■ **QUOTED TEXT**:
━━━━━━━━━━━━━━━━━━━━━━━━━━━━━━
Two large states at the bottom of the ladder — UP and Bihar — have almost the same percentage of population below the poverty line despite an increase in per capita income since 2004. The other three laggard states namely Rajasthan, MP, and Odisha made some progress in poverty reduction efforts during 2004-2010. However, the pace of positive growth was not maintained in the next decade. On the other hand, advanced states like Maharashtra, Gujarat, Karnataka, Tamil Nadu, and Telangana continued to register an impressive rate of success in removing people from the clutches of extreme poverty.

Foreign investors inclined towards developed states

India has emerged as a preferred destination for foreign direct investment (FDI) with impressive inflows. However, foreign investors select such locations for investment that offer better availability of skilled manpower, connectivity, infrastructure, and overall ease of doing business. The advanced states had a giant share in the total FDI received in the country as depicted in the graphic below. While the overall data speaks well in favour of the investment climate in India; the trend is not at all supportive of bridging the development-related gaps in between the states.
━━━━━━━━━━━━━━━━━━━━━━━━━━━━━━
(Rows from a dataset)
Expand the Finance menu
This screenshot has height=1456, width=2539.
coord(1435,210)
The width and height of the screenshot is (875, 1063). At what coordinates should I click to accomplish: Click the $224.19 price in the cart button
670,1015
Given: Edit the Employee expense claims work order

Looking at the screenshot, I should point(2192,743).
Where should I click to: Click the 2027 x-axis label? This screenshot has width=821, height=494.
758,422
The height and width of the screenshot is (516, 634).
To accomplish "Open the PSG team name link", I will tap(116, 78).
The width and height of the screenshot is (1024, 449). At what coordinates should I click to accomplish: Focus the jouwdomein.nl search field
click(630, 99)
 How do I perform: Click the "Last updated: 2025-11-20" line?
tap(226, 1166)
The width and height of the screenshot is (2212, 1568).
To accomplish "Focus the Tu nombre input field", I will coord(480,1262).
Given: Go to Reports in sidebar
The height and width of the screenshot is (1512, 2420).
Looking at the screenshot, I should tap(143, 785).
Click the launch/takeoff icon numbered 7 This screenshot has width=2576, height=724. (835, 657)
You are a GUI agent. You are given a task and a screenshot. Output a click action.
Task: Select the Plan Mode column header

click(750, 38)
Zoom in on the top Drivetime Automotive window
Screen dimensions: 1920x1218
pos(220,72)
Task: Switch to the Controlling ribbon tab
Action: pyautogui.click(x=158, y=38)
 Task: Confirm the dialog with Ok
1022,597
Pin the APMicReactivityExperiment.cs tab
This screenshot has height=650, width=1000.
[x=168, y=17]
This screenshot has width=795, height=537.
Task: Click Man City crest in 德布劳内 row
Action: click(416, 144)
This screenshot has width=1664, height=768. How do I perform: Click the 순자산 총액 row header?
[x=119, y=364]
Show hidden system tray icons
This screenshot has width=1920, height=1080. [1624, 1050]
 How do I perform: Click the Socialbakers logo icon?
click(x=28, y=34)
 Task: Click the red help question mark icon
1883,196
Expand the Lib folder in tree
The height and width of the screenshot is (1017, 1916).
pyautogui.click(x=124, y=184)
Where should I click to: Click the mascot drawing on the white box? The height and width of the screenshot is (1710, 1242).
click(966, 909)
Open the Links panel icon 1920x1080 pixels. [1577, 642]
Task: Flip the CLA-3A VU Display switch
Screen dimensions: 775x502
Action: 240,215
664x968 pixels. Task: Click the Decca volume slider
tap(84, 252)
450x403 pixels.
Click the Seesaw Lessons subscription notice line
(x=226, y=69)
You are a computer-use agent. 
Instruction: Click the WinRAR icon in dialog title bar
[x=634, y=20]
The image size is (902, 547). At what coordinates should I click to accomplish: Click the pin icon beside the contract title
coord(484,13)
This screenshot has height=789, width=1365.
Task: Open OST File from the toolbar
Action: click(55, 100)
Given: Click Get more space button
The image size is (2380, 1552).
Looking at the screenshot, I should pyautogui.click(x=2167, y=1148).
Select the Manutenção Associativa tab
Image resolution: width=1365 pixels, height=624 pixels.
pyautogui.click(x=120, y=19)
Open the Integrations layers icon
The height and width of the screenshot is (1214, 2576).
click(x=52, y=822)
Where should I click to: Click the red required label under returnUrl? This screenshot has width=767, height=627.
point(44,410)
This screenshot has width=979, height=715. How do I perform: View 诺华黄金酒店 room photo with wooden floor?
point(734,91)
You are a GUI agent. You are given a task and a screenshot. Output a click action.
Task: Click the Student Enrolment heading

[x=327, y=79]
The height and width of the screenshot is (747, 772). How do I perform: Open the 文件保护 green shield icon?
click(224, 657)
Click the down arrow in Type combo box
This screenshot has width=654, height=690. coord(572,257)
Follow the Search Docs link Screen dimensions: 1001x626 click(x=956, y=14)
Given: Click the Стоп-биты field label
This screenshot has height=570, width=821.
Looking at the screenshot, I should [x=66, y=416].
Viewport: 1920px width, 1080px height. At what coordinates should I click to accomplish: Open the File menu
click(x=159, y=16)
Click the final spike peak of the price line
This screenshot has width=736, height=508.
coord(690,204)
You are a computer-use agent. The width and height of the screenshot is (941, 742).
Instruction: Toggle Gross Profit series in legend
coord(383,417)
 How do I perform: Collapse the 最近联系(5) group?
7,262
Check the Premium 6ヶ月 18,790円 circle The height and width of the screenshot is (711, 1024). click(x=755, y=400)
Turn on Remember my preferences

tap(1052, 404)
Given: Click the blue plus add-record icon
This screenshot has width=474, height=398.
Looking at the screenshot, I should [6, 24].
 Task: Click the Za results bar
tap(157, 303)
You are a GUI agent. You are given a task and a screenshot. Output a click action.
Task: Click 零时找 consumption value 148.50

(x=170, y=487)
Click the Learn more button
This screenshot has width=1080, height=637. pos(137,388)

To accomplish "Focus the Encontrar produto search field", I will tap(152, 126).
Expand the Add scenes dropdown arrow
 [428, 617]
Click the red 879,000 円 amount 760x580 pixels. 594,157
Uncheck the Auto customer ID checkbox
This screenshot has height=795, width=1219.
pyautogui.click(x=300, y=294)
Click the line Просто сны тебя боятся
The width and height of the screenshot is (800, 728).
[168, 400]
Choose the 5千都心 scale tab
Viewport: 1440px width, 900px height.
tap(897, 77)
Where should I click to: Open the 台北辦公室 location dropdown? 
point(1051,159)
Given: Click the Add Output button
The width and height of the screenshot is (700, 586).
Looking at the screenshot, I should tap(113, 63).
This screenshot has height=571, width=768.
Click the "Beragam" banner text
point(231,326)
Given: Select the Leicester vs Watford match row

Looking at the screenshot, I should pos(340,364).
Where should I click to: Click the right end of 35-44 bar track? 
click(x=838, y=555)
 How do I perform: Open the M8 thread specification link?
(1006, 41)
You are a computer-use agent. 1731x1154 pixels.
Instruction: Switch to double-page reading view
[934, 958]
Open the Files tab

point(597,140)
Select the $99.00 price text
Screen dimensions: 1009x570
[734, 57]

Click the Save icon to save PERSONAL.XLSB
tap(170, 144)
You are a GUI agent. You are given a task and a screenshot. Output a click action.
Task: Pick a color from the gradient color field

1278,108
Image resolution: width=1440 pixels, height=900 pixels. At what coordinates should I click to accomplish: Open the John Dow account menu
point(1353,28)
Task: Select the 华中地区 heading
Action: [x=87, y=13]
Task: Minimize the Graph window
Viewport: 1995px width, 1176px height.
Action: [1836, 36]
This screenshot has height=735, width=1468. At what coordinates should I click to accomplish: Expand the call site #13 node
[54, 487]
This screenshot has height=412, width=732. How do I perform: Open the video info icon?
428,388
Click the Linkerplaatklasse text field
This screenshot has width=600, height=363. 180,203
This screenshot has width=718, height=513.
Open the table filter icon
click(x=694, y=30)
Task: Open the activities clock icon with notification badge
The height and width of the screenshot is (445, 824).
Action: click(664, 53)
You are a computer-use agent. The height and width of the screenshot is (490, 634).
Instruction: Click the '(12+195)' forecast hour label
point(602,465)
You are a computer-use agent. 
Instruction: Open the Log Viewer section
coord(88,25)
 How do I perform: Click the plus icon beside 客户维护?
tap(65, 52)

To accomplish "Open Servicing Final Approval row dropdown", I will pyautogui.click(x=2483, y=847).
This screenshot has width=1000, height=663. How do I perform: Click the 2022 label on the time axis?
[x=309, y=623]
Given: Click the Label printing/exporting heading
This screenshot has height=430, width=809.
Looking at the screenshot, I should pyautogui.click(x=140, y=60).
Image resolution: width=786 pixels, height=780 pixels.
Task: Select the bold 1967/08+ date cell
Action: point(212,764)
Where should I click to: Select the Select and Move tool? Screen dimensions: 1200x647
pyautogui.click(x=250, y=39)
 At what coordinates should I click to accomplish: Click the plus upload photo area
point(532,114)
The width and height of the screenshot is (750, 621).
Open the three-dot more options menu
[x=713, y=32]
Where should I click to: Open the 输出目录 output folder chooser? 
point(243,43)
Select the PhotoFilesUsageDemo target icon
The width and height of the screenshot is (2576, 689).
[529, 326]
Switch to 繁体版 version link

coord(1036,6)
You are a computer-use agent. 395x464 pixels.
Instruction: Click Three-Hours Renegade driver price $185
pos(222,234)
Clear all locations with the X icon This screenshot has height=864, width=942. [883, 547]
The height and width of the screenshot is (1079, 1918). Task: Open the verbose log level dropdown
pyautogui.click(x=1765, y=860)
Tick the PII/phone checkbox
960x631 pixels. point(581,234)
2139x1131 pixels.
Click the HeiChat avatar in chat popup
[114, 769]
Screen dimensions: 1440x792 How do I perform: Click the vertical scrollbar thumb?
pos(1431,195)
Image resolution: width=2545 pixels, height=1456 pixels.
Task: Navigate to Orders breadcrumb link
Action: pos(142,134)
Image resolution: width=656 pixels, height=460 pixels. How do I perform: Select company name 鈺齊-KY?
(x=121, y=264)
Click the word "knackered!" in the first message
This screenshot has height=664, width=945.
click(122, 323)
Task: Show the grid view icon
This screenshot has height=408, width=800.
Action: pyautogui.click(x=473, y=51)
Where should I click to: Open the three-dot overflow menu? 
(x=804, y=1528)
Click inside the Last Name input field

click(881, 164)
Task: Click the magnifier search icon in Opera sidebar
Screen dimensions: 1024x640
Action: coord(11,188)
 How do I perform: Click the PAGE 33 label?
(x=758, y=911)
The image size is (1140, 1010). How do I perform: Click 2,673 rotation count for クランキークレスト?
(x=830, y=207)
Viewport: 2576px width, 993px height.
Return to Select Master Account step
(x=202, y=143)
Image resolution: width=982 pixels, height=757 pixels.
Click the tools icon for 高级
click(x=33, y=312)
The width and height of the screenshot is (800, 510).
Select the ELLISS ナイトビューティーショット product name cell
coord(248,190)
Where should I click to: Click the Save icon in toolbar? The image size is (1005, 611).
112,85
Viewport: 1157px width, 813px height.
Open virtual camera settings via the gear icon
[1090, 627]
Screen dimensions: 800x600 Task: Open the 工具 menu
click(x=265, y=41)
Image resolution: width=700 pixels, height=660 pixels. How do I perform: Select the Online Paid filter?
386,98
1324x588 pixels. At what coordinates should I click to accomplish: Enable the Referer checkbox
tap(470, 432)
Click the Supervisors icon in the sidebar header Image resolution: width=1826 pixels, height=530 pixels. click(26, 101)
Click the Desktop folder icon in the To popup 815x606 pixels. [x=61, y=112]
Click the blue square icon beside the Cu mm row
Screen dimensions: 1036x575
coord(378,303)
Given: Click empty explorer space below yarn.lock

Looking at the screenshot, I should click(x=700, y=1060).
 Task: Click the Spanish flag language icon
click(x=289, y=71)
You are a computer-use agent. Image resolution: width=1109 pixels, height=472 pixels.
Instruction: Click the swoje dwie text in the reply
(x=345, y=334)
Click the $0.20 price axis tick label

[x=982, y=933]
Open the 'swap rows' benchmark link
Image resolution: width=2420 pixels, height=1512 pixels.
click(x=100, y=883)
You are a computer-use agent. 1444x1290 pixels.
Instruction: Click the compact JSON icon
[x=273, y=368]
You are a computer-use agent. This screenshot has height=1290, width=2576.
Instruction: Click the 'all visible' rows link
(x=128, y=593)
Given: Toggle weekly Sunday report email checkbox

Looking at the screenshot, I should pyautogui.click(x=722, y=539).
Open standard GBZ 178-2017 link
━━━━━━━━━━━━━━━━━━━━━━━━━━━━━━
Translate this sentence from the passage on Indian states into Spanish: "India has emerged as a preferred destination for foreign direct investment (FDI) with impressive inflows." These records have no connection to the passage on Indian states.

■ **WRITTEN SOLUTION**: La India se ha convertido en un destino preferido para la inversión extranjera directa (IED), con entradas impresionantes.